Your instructions: Output the data below exactly. Leave nothing out.
....
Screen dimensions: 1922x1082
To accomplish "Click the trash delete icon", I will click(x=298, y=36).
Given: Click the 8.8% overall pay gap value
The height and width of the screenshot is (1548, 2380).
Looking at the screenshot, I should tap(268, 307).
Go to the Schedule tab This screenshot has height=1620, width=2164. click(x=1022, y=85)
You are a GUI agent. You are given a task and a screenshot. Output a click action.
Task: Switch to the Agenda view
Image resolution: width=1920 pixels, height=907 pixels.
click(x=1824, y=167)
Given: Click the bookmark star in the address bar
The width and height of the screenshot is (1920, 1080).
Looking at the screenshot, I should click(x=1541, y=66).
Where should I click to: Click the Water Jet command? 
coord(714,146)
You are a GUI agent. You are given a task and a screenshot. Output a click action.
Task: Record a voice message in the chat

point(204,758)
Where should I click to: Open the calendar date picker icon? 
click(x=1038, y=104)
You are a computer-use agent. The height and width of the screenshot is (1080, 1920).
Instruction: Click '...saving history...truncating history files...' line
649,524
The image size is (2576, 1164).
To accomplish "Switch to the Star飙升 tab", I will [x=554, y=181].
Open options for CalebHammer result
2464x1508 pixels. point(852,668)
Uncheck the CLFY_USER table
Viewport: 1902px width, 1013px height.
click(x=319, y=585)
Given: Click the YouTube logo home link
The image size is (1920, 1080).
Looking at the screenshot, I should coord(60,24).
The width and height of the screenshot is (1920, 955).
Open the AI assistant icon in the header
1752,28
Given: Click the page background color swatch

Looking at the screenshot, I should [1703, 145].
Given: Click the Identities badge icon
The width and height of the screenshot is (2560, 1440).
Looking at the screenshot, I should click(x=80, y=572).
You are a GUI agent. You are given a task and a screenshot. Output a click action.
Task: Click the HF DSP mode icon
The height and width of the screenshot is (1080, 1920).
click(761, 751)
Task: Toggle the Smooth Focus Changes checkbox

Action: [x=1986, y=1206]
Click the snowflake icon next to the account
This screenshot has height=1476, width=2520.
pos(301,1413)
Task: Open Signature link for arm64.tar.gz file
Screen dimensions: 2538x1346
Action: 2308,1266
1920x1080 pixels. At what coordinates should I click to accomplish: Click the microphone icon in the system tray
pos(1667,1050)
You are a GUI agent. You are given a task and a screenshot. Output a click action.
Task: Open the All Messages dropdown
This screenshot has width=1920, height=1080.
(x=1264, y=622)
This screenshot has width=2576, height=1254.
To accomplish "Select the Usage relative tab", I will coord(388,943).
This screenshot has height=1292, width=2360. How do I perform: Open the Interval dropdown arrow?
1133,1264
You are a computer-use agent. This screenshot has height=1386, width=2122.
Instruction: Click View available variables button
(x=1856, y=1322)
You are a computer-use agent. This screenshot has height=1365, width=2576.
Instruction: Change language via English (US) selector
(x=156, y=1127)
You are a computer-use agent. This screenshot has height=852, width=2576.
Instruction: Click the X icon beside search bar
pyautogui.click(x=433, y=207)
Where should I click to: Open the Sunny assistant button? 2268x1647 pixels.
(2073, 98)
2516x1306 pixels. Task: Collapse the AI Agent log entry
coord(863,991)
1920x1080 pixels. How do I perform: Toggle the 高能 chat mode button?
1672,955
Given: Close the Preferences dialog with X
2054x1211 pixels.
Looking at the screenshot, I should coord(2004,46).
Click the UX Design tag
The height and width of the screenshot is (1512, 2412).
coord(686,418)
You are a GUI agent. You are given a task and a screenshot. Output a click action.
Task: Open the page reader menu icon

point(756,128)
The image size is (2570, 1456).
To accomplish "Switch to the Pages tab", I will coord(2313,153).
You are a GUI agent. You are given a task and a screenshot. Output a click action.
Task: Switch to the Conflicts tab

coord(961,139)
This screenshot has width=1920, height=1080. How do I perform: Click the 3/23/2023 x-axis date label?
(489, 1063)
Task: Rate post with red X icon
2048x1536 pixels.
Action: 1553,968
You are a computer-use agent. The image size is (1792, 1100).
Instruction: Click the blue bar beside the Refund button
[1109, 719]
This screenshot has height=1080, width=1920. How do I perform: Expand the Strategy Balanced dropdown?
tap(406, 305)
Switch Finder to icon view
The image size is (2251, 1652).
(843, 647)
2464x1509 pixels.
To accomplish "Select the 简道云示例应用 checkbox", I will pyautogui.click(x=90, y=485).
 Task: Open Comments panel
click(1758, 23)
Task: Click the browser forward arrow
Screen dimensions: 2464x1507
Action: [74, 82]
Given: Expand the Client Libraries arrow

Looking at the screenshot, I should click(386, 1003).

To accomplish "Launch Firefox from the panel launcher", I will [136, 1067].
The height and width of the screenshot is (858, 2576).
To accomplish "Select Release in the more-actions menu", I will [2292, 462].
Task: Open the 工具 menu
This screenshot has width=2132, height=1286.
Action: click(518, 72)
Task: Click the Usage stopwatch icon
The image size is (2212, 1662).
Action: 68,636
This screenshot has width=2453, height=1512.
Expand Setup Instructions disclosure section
....
Answer for the task:
Screen dimensions: 1922x1082
To accomplish "Click the trash delete icon", I will click(x=298, y=36).
Given: Click the 8.8% overall pay gap value
The height and width of the screenshot is (1548, 2380).
Looking at the screenshot, I should tap(268, 307).
Go to the Schedule tab This screenshot has height=1620, width=2164. click(x=1022, y=85)
You are a GUI agent. You are given a task and a screenshot. Output a click action.
Task: Switch to the Agenda view
Image resolution: width=1920 pixels, height=907 pixels.
click(x=1824, y=167)
Given: Click the bookmark star in the address bar
The width and height of the screenshot is (1920, 1080).
Looking at the screenshot, I should click(x=1541, y=66).
Where should I click to: Click the Water Jet command? 
coord(714,146)
You are a GUI agent. You are given a task and a screenshot. Output a click action.
Task: Record a voice message in the chat

point(204,758)
Where should I click to: Open the calendar date picker icon? 
click(x=1038, y=104)
You are a computer-use agent. The height and width of the screenshot is (1080, 1920).
Instruction: Click '...saving history...truncating history files...' line
649,524
The image size is (2576, 1164).
To accomplish "Switch to the Star飙升 tab", I will [x=554, y=181].
Open options for CalebHammer result
2464x1508 pixels. point(852,668)
Uncheck the CLFY_USER table
Viewport: 1902px width, 1013px height.
click(x=319, y=585)
Given: Click the YouTube logo home link
The image size is (1920, 1080).
Looking at the screenshot, I should coord(60,24).
The width and height of the screenshot is (1920, 955).
Open the AI assistant icon in the header
1752,28
Given: Click the page background color swatch

Looking at the screenshot, I should [1703, 145].
Given: Click the Identities badge icon
The width and height of the screenshot is (2560, 1440).
Looking at the screenshot, I should click(x=80, y=572).
You are a GUI agent. You are given a task and a screenshot. Output a click action.
Task: Click the HF DSP mode icon
The height and width of the screenshot is (1080, 1920).
click(761, 751)
Task: Toggle the Smooth Focus Changes checkbox

Action: [x=1986, y=1206]
Click the snowflake icon next to the account
This screenshot has height=1476, width=2520.
pos(301,1413)
Task: Open Signature link for arm64.tar.gz file
Screen dimensions: 2538x1346
Action: 2308,1266
1920x1080 pixels. At what coordinates should I click to accomplish: Click the microphone icon in the system tray
pos(1667,1050)
You are a GUI agent. You are given a task and a screenshot. Output a click action.
Task: Open the All Messages dropdown
This screenshot has width=1920, height=1080.
(x=1264, y=622)
This screenshot has width=2576, height=1254.
To accomplish "Select the Usage relative tab", I will coord(388,943).
This screenshot has height=1292, width=2360. How do I perform: Open the Interval dropdown arrow?
1133,1264
You are a computer-use agent. This screenshot has height=1386, width=2122.
Instruction: Click View available variables button
(x=1856, y=1322)
You are a computer-use agent. This screenshot has height=1365, width=2576.
Instruction: Change language via English (US) selector
(x=156, y=1127)
You are a computer-use agent. This screenshot has height=852, width=2576.
Instruction: Click the X icon beside search bar
pyautogui.click(x=433, y=207)
Where should I click to: Open the Sunny assistant button? 2268x1647 pixels.
(2073, 98)
2516x1306 pixels. Task: Collapse the AI Agent log entry
coord(863,991)
1920x1080 pixels. How do I perform: Toggle the 高能 chat mode button?
1672,955
Given: Close the Preferences dialog with X
2054x1211 pixels.
Looking at the screenshot, I should coord(2004,46).
Click the UX Design tag
The height and width of the screenshot is (1512, 2412).
coord(686,418)
You are a GUI agent. You are given a task and a screenshot. Output a click action.
Task: Open the page reader menu icon

point(756,128)
The image size is (2570, 1456).
To accomplish "Switch to the Pages tab", I will coord(2313,153).
You are a GUI agent. You are given a task and a screenshot. Output a click action.
Task: Switch to the Conflicts tab

coord(961,139)
This screenshot has width=1920, height=1080. How do I perform: Click the 3/23/2023 x-axis date label?
(489, 1063)
Task: Rate post with red X icon
2048x1536 pixels.
Action: 1553,968
You are a computer-use agent. The image size is (1792, 1100).
Instruction: Click the blue bar beside the Refund button
[1109, 719]
This screenshot has height=1080, width=1920. How do I perform: Expand the Strategy Balanced dropdown?
tap(406, 305)
Switch Finder to icon view
The image size is (2251, 1652).
(843, 647)
2464x1509 pixels.
To accomplish "Select the 简道云示例应用 checkbox", I will pyautogui.click(x=90, y=485).
 Task: Open Comments panel
click(1758, 23)
Task: Click the browser forward arrow
Screen dimensions: 2464x1507
Action: [74, 82]
Given: Expand the Client Libraries arrow

Looking at the screenshot, I should click(386, 1003).

To accomplish "Launch Firefox from the panel launcher", I will [136, 1067].
The height and width of the screenshot is (858, 2576).
To accomplish "Select Release in the more-actions menu", I will [2292, 462].
Task: Open the 工具 menu
This screenshot has width=2132, height=1286.
Action: click(518, 72)
Task: Click the Usage stopwatch icon
The image size is (2212, 1662).
Action: 68,636
This screenshot has width=2453, height=1512.
Expand Setup Instructions disclosure section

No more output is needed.